Notez bien la date du Samedi 25 Avril : il se tiendra à Marseille une manifestation contre la loi HADOPI, texte visant à proposer des solutions inadaptées et inapplicables au téléchargement illégal.

Le texte, rejeté la semaine dernière par les 3 pèlerins présents à l’assemblée, sera représenté à la fin du mois. Il est important de manifester afin de faire passer le message au gouvernement. Si le problème du téléchargement est bien réel, les solutions proposées par la loi HADOPI sont à revoir.

Je vous invite donc à rejoindre le mouvement et à vous inscrire ici.

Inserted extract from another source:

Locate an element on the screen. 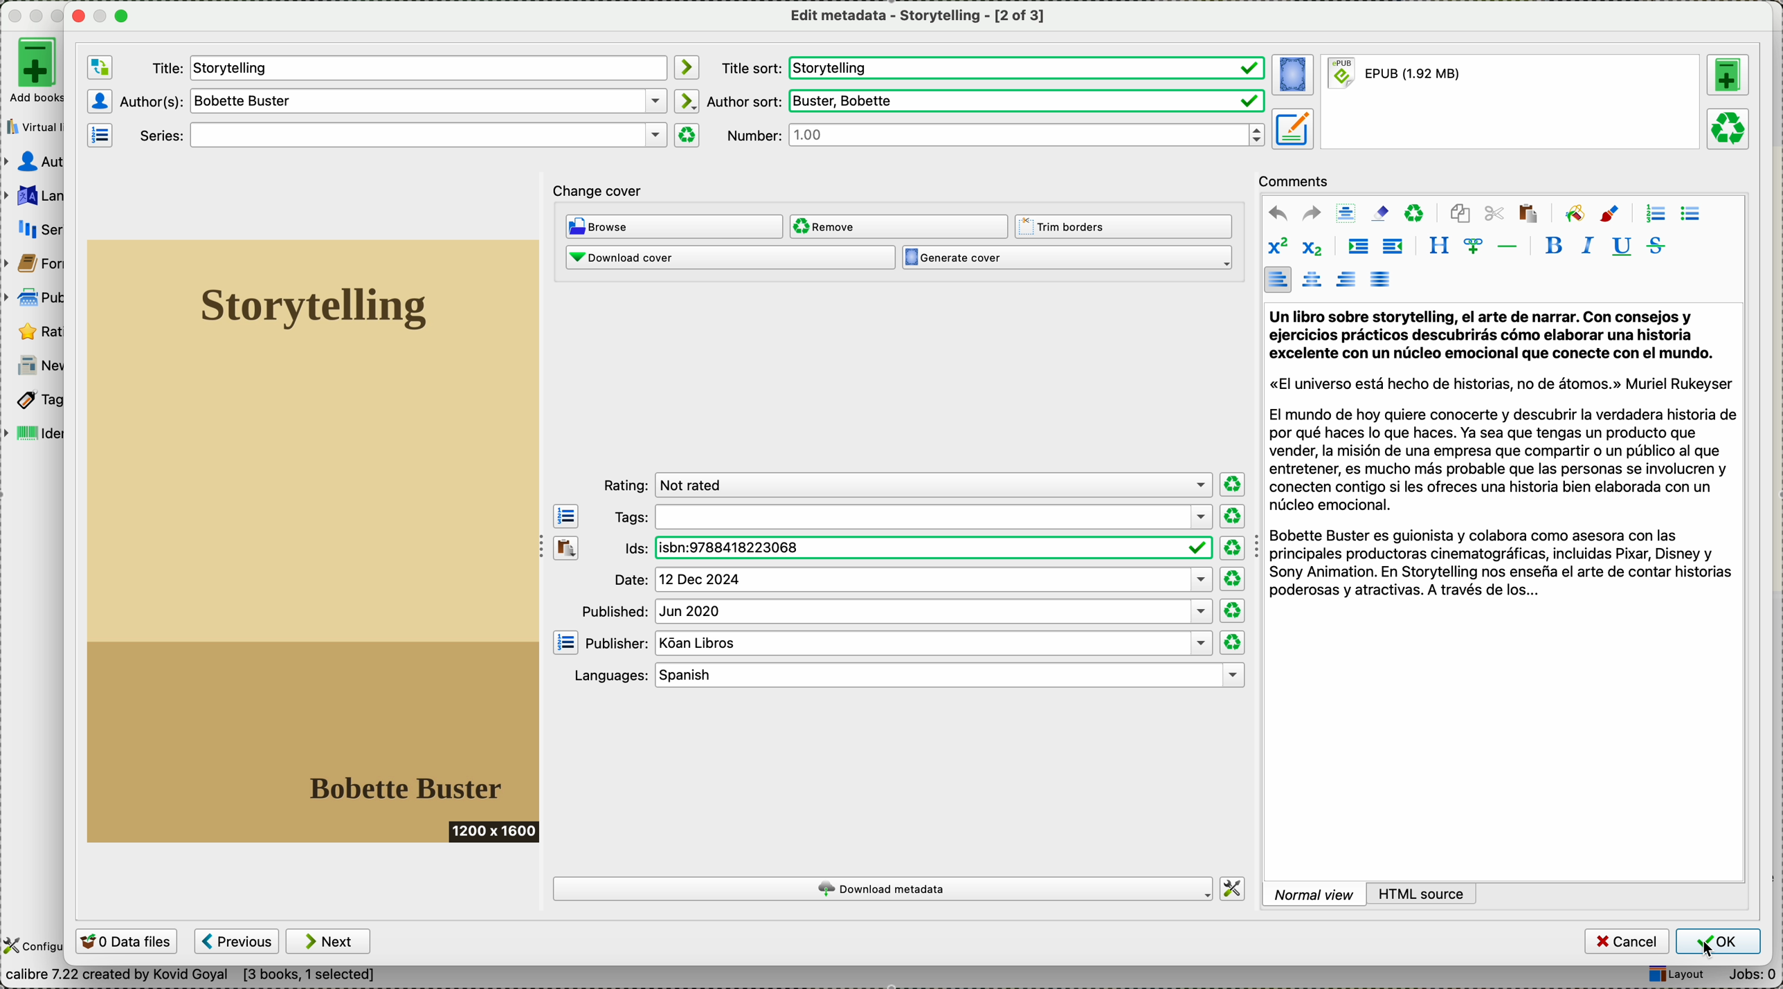  rating is located at coordinates (907, 485).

Tous les détails vous seront communiqués dès que possible.


commentaires

  1. ALMEREYDA affirme: avril 17, 2009 at 4:08

    Qui ne dit mot consent!

    Nous vivons décidément dans un monde fait par et pour les riches.
    Ce n’est pas l’internaute qui s’offre le luxe d’Internet (à 30 euros/mois) qui pourra avoir accès à la culture, qui jadis fût gratuite. N’oublions pas qu’elle est à la base la résultante de la liberté d’expression d’artistes aux talents variés, et que le simple fait que cette loi puni quiconque y accède gratuitement, prouve que l’art reste exclusif à ceux qui peuvent se l’offrir.
    En tant qu’artiste, je comprends qu’il serait souhaitable que nous puissions bien vivre de notre art, mais je pense que certains de mes collègues se sont attaqués aux moulins à vent, plutôt que d’exprimer leur ras-le-bol auprès de leur producteur et éditeur qui s’accaparent la quasi intégralité des revenus que génèrent les oeuvres, récoltant ainsi une misère sur le fruit de leur travail.
    Le téléchargement nous permet de nous cultiver, et par conséquent, de nous ouvrir au monde. La répression de l’acquisition d’œuvres sur Internet (créé pour la liberté d’expression et d’information) reste un moyen pour les majors de disques et autres vautours de la même espèce, de se remplir les poches non seulement sur le dos des artistes, mais aussi sur celui de la culture; tout cela comploté avec les gens de pouvoir.
    Quand devrons nous aussi payer pour avoir les autorisations de parler, de rêver, de partager, puisque nous ne pouvons plus désormais, ni écouter, ni regarder librement et gratuitement, sans monnayer le sinueux Big Brother?
    Combien de libertés doivent encore tomber avant que la majorité de la population ne se soulève contre ce genre d’aberrations?